Europe's Galileo satnav identifies problems behind failing clocks
Investigators have uncovered the problems behind the failure of atomic clocks onboard satellites belonging to the beleaguered Galileo satnav system, the European Commission said Monday.
For months, the European Space Agency—which runs the programme—has been investigating the reasons behind failing clocks onboard some of the 18 navigation satellites it has launched for Galileo, Europe's alternative to America's GPS system.
Each Galileo satellite has four ultra-accurate atomic timekeepers, two that use rubidium and two hydrogen maser. But a satellite needs just one working clock for the satnav to work—the rest are spares.
Three rubidium and six hydrogen maser clocks were not working, with one satellite sporting two failed timekeepers.
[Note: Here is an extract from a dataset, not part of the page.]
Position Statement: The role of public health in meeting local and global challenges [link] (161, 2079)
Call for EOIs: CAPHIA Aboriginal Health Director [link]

"The main causes of the malfunctions have been identified and measures have been put in place to reduce the possibility of further malfunctions of the satellites already in space," commission spokeswoman Lucia Caudet said.
ESA found after an investigation that its rubidium clocks had a faulty component that could cause a short circuit, according to European sources.
The investigation also found that operations involving hydrogen maser clocks need to be controlled and closely monitored, the same sources said.
The agency has taken measures to correct both sets of problems, the sources added, with the agency set to replace the faulty component in rubidium clocks on satellites not yet in orbit and improve hydrogen maser clocks as well.
"The supply of the first Galileo services has not and will not be affected by the malfunctioning of the atomic clocks or by other corrective measures," Caudet said, and that the malfunctions have not affected service performance.
'Most accurate clocks ever'
The Galileo system went live in December last year, providing initial services with a weak signal, having taken 17 years at more than triple the original budget.
The civilian-controlled service is seen as strategically important for Europe, which relies on two military-run rivals—GPS and Russia's GLONASS.
ESA boasts that Galileo has the most accurate atomic clocks ever used for geolocalisation.
Similar to traditional clocks relying on the tick of a pendulum, atomic timekeepers also count regular oscillations, in this case switches between energy states of atoms stimulated by heat or light.
But Galileo has experienced many setbacks, including the placement of two satellites in the wrong orbit.
In January, ESA director general Jan Woerner announced that the system had suffered a setback with its atomic clocks.
The EU Commission expects Galileo to be fully operational by 2020.
ESA signed a contract in late June with a German-British consortium to build eight more satellites for Galileo, which will eventually comprise 30 orbiters.
Twenty-four will be operational, in three orbital planes, with the rest standing by as spares, in orbit and on the ground.
Once fully deployed, Galileo aims to pinpoint a location on Earth to within a metre—compared to several metres for GPS and GLONASS.
Clients of a paying service will be able to receive even more accurate readings—down to centimetres. Such accuracy will be very useful in search-and-rescue operations.
All new cars sold in Europe by 2018 will be fitted with Galileo for navigation and emergency calls.
Its high-precision clocks will also boost synchronisation of banking and financial transaction, telecommunications and energy smart-grids, making them more efficient.
It should also boost the safety of driverless cars.